The Taipei 101 building is seen among residential and commercial buildings in Taipei on December 18, 2025. (AFP)
The Taipei 101 building is seen among residential and commercial buildings in Taipei on December 18, 2025. (AFP)

China's foreign ministry announced sanctions on Friday targeting 10 individuals and ​20 US defense firms, including Boeing's St. Louis branch, over arms sales to Taiwan.

The measures freeze any assets the companies and individuals hold in China and bar domestic organizations and individuals from doing business with them, the ministry said.

Individuals on ‌the list, ‌including the founder ‌of ⁠defense firm ​Anduril Industries ‌and nine senior executives from the sanctioned firms, are also banned from entering China, it added.

Other companies targeted include Northrop Grumman Systems Corporation and L3Harris Maritime Services.

The move follows Washington's announcement last week of $11.1 ⁠billion in arms sales to Taiwan, the largest ‌ever US weapons package for ‍the island, drawing ‍Beijing's ire.

"The Taiwan issue is the ‍core of China's core interests and the first red line that cannot be crossed in China-US relations," a Chinese foreign ministry spokesperson said ​in a statement on Friday.
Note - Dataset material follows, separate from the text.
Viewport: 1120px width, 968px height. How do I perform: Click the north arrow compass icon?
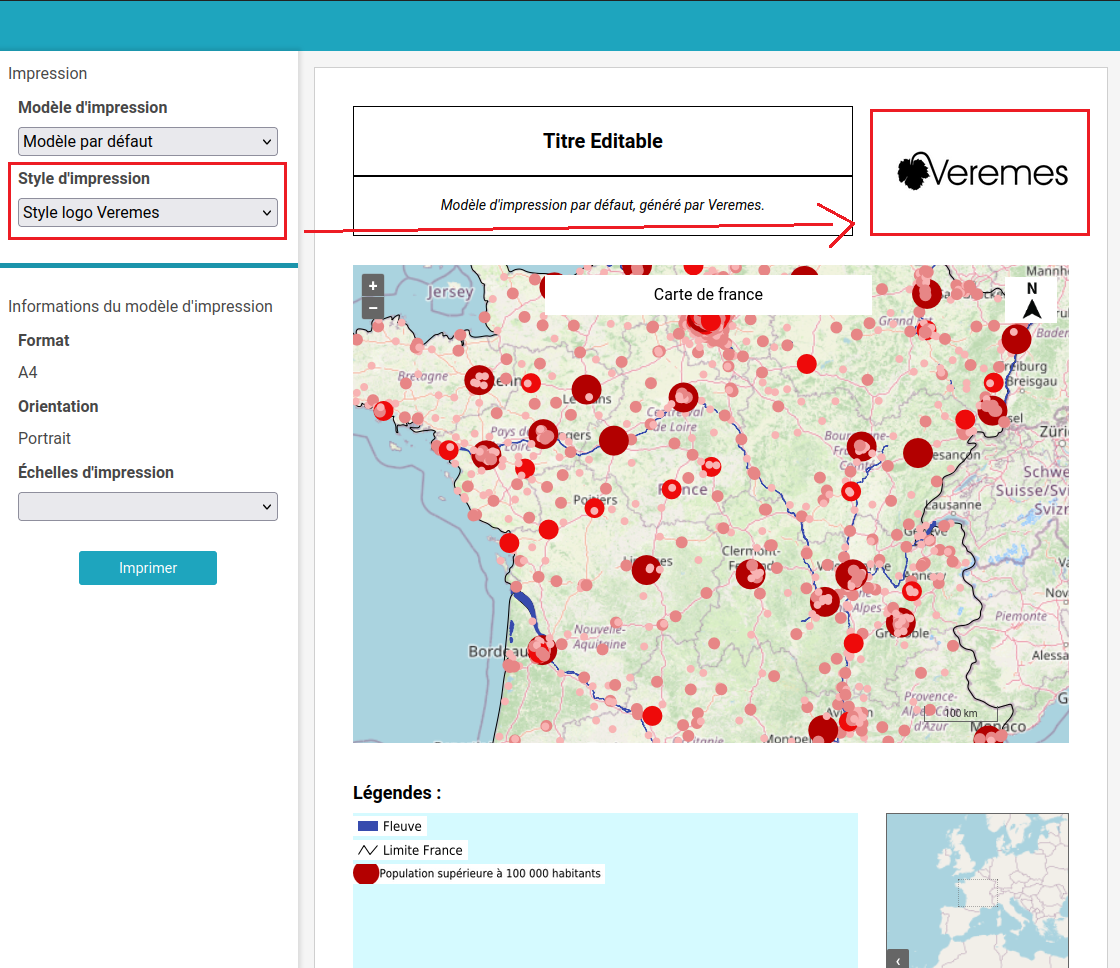1031,301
"Any provocative actions that cross the line on the Taiwan ⁠issue will be met with a strong response from China," the statement said, urging the US to cease "dangerous" efforts to arm the island.

China views democratically-governed Taiwan as part of its own territory, a claim Taipei rejects.

The US is bound by law to provide Taiwan with the means to defend itself, though such arms sales ‌are a persistent source of friction with China.